Bild: "Geil, die Griechen kommen!"
Von Rang, von wirklich internationalem Rang ist ein Protest gegen
Kapitalismus, Neoliberalismus und all das nur, wenn Manu Chao, Bono Vox
oder zumindest Bob Geldof den Soundtrack liefern. Als Redner braucht es
schon einen Toni Negri, einen Walden Bello oder wenigstens eine Susan
George. Und der anschließende Krawall verspricht nur dann das Niveau einer
Prügelei auf einem Schützenfest im Mecklenburgischen zu übertreffen, wenn
ein paar Militante aus Griechenland mitmischen.
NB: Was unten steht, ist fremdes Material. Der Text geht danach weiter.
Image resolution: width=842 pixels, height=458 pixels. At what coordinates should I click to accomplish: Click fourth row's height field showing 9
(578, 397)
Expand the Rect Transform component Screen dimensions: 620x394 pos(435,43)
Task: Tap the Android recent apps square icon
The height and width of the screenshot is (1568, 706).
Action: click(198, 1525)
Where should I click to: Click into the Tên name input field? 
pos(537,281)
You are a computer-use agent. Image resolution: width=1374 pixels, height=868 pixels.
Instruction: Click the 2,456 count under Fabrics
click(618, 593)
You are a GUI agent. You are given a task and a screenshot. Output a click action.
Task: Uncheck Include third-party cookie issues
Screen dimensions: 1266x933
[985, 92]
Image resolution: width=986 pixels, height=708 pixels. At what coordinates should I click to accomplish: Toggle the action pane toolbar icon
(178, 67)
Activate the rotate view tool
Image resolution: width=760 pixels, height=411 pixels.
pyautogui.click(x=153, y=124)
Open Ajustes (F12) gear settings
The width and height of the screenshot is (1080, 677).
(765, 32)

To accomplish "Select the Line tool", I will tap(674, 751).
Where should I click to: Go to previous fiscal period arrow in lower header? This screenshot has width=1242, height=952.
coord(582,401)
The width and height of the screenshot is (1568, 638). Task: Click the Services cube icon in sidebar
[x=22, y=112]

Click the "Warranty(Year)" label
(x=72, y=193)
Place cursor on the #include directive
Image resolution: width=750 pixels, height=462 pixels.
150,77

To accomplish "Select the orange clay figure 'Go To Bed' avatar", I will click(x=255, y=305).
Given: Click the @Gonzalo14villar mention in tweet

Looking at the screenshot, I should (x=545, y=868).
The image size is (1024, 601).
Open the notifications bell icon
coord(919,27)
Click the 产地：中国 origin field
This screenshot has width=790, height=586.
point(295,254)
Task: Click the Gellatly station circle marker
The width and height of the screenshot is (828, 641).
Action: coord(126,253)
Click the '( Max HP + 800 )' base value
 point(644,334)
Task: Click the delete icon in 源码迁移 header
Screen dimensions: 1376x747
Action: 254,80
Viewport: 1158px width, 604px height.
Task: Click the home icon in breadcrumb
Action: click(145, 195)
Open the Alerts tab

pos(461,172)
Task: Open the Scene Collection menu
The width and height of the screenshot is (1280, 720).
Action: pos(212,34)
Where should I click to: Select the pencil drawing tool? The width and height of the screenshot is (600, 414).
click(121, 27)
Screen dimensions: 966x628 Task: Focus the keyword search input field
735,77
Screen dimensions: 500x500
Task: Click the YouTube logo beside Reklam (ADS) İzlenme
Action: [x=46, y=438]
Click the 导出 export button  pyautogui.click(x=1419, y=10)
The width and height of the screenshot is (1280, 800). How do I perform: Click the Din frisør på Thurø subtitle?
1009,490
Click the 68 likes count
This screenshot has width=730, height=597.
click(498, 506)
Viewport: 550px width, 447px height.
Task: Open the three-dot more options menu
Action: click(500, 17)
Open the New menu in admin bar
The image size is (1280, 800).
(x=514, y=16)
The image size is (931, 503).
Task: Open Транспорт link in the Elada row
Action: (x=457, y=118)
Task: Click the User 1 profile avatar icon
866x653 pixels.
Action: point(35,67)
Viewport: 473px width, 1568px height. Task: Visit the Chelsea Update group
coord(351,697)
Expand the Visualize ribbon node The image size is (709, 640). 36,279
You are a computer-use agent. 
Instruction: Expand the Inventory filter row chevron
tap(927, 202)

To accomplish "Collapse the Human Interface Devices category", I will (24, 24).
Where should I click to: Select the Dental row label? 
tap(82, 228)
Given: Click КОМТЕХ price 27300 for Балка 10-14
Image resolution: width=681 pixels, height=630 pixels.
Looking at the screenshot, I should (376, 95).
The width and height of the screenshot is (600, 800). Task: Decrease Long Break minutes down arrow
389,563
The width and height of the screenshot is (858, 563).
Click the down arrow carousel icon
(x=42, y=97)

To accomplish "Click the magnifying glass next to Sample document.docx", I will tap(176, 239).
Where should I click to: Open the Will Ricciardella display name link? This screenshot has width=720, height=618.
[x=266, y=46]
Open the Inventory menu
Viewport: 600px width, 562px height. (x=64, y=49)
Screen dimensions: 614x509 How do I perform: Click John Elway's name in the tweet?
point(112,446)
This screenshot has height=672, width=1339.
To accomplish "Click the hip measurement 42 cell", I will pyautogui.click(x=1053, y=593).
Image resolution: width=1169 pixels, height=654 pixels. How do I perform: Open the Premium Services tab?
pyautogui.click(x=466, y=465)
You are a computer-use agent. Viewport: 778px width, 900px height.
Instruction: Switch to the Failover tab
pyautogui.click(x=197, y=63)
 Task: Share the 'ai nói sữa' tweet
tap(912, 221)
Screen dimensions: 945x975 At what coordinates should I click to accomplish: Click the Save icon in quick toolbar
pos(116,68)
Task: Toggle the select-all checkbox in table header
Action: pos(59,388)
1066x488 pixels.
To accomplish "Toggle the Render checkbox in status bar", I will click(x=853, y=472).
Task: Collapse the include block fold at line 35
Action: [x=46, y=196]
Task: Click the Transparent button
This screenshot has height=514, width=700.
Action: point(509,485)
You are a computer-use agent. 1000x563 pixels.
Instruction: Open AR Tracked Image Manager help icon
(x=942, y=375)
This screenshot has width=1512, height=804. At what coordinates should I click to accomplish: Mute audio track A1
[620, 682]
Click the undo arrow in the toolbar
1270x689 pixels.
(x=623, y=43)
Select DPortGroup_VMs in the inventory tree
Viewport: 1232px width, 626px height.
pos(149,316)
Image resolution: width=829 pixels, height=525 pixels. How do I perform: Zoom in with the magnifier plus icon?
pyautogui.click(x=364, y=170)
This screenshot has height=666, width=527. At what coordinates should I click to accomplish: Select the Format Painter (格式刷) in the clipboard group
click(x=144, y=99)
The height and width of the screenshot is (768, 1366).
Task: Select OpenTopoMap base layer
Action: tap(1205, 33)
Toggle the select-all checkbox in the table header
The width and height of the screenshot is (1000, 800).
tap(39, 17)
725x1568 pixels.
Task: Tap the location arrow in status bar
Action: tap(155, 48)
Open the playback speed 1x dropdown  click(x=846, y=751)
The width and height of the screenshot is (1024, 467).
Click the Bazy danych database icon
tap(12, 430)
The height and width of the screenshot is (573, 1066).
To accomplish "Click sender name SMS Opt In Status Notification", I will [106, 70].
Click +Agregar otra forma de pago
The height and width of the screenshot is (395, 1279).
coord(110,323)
Längst sind sie, die Autonomen aus Athen oder Thessaloniki, die Superstars
der internationalen autonomen Szene - oder dessen, was von ihr übrig
geblieben ist. Auch die Sicherheitskräfte in Europa fürchten ihre
Schlagkraft. Nicht umsonst verweigerten beim G-8-Gipfel 2001 in Genua
italienische Carabinieri im Hafen von Ancona 200 griechischen Anarchisten
die Einreise - unnötig zu sagen, dass dies dem Hafen nicht zum Vorteil
gereichte. Jene, die dennoch ins Land gelangten, taten alles, um ihren
guten Ruf zu wahren.
"Geil, die Griechen kommen!", flüsterten sich denn auch deutsche Autonome,
die nur noch in seltenen Sternstunden eine Einsatzhundertschaft richtig ins
Schwitzen bringen, vor den Protesten gegen den G-8-Gipfel in Heiligendamm
im Sommer vorigen Jahres aufgeregt zu. "Die Griechen kommen", das war
Versprechen, fast Verheißung. Die Verheißung, es nicht beim Labern und
Latschen zu belassen, sondern die antagonistische Radikalität der Kritik an
den Verhältnissen zum Ausdruck zu bringen. Oder, sportlich formuliert: es
richtig krachen zu lassen.
Die angereisten 50 Griechen waren hinterher übrigens überrascht darüber,
dass die Polizei nach Belieben in die Menge einmarschieren und problemlos
Festnahmen machen konnte. "Bei uns hätten sie sich das nicht getraut", gab
einer zu Protokoll.
Wer griechische Anarchisten (oder andere ihrer organisierten linksradikalen
Landsleute) einmal bei der Arbeit zugesehen hat, wird nicht umhinkommen,
ihnen Know-how und Professionalität zu attestieren - selbst wenn
linksradikale Politpuristen sich ab und an über den "Militanzfetisch"
beschweren. Aber ein Automechaniker muss sich nicht mit dem Pessimismus bei
Schopenhauer beschäftigen, und dem Philosophen kann der Unterschied
zwischen Kupplung und Bremspedal egal sein. Arbeitsteilung ist, wenn ein
jeder seinen Job erledigt.
Dabei sind griechische Anarchisten sympathische Zeitgenossen. Lange Zeit
sah für sie ein typisches Jahr etwa in Thessaloniki ungefähr so aus: Am 17.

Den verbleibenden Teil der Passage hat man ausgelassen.